Published online by Cambridge University Press: 05 February 2015
I declare that when I married doña Margarita Mexia, she brought with her as her dowry 1,000 pesos and a black slave named Catalina de la Cruz, and that the said slave has produced seven other slaves [piezas de esclavos y esclavos] named Nicolasa Ramos, a twenty-year-old black woman; Alfonso José, a suckling child; José Ramos, an eighteen-year-old black man; Antonio Lugardo, a mulatto boy, 14 to 15 years old; Ignacio José de Ramos, a dark mulatto boy, 4 to 5 years old; and Margarita Ramos, a fair-skinned mulatta girl, between 2 and 3 years old. I declare them all to be slaves, subject to service.
Inventory taken at San Miguel de Almolonga, 1 July 1699: Among other property belonging to Don Nicolas Ramos de Bustos, we take inventory of the following slaves:
Catalina, 38-year-old black woman, married to Manuel de Rueda, free mulatto
Nicolasa, daughter of the abovementioned Catalina, 18 years old
José, 14-year-old black, son of Catalina
Antonio, a 12-year-old mulatto, son of Catalina
Margarita María, 8 years old, daughter of Catalina
Ignacio José, 5-year-old mulatto, son of Catalina
Margarita de Guadalupe, a mulatta girl, daughter of Catalina, between 2 and 3 years old
Alfonso José, 8 months old, son of the abovementioned Nicolasa [Catalina’s grandson]
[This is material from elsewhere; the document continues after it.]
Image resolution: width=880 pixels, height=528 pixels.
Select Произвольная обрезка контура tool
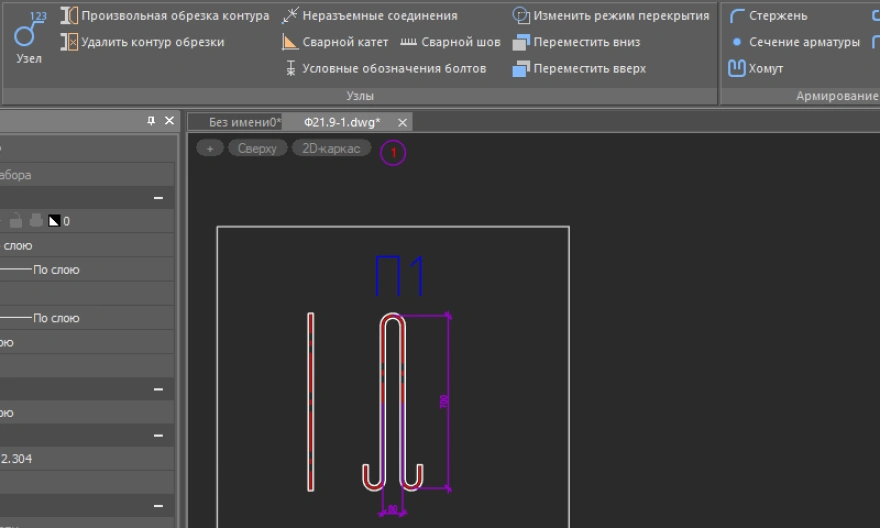pos(165,16)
Just as the women of the conquered pre-Columbian Indian populations found their lives changed forever as a result of the coming of European conquerors, the position and role of African women were permanently altered by their enslavement and transportation to the New World. Far from their communities of origin and torn from their cultures, slaves were forced to re-create a new social and religious world. They did this by accepting Hispanic forms while maintaining parts of their African heritage. Although they were viewed as legally inferior to the indigenous population, most slaves probably had closer day-to-day contact with their masters than did Indians. This was particularly true of enslaved women.